Google Search applications are currently the only apps published by Google for Microsoft’s platforms. This makes Nina quite happy and she downloads the application and pins it to her Start Screen. She isn’t exactly happy with Microsoft’s decision to integrate Bing into the entire system, but for her, the Google application makes up for it. Same goes for other Google services like Voice or Maps, which need the assistance of third party apps.
Lastly Nina wants to sit back and watch some cat videos on YouTube and once again, there is no official Google application to do so. Luckily the world’s best YouTube client MetroTube (seriously, this isn’t an advertisement – it is awesome) is available for download.
As of now, the Microsoft ecosystem relies on third party applications like MetroTube, MyTube or MetroTalk to connect its users to core Google services. The problem begins to arise when Microsoft platform users cannot access Google protocols (for example: calendar and contacts).
Trying to live the Google/Microsoft lifestyle is currently viable thanks to 3rd party developers, like LazyWorm Applications, and their willingness to work with current Google APIs. But what would happen if Google tightened their YouTube API?
We can see this issue with the current Google+ API for developers – there really isn’t one. While basic access to Google+ is available, there isn’t a complete system for developers in place; this results in applications that simply serve as launchers (similar to a web bookmark).
To summarize, the two corporate technology giants are flinging shots at each other left and right. While Microsoft chooses to attack Google in advertisements to try and advance their Bing service and Windows Phone platform, Google chooses to restrict access to essential APIs and refuses to build applications for Windows 8 and Windows Phone.
This childish game first started growing out of hand when Google made a claim that Microsoft and Apple got “into bed together” to wage a “hostile, organized campaign against Android”. This “organized campaign” was the big patent war of 2012 in which the three companies battled for what they claimed was their own intellectual property.
A war between two of the major conglomerates will always have casualties, and unfortunately for us, this time we are the casualties.
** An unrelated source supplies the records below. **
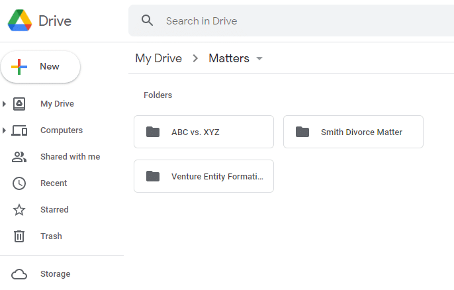Click the Trash bin icon

tap(19, 236)
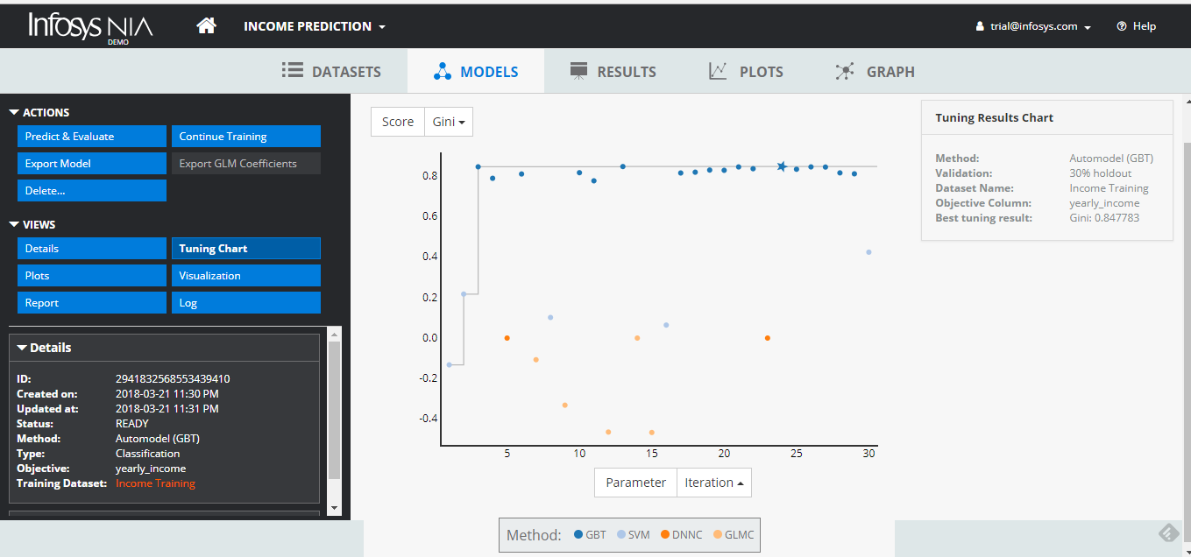Click the Models nodes icon
This screenshot has width=1191, height=557.
pos(442,72)
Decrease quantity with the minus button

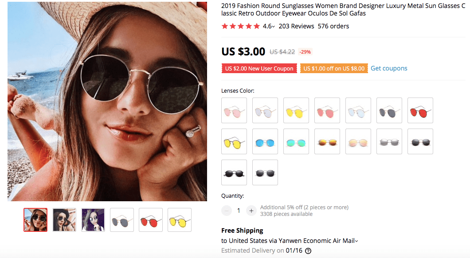[x=227, y=211]
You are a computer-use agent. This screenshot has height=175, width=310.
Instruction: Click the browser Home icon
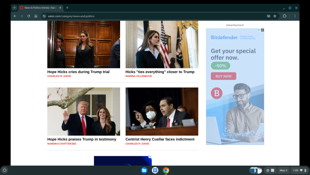click(x=36, y=16)
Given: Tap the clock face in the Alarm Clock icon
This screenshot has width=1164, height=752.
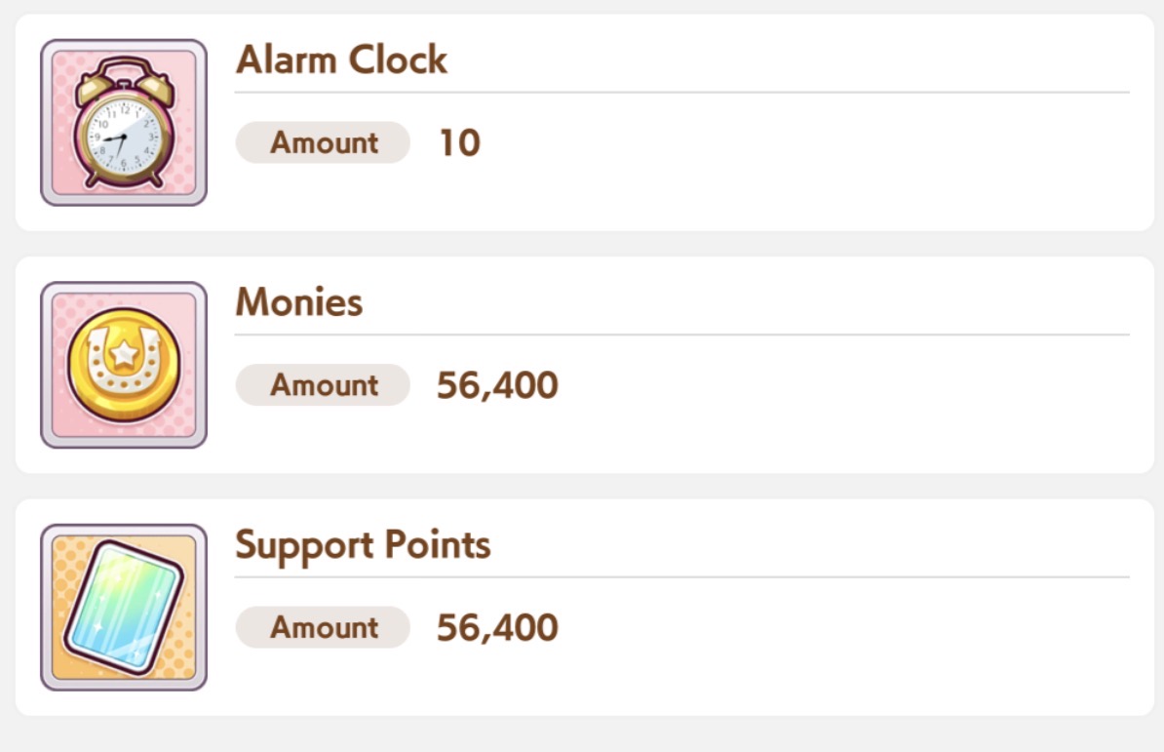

We aren’t yet at a state where it is impossible to use Google services on Microsoft platforms, but we are moving towards a stricter ecosystem world where we might see Googlers/Gmail users on one side and Bingers/Outlook users on the other.
We can only hope for the sake of technologies future and for the sake of innovation that the two companies can learn to work together in an ever expanding world of data.
A question to our Gmail users: How do you feel when using your Windows Phone or Windows 8 device? Do you feel restricted and has the wall that Google and Microsoft constructed ever make you feel like jumping the Windows ship and running to the Android platform?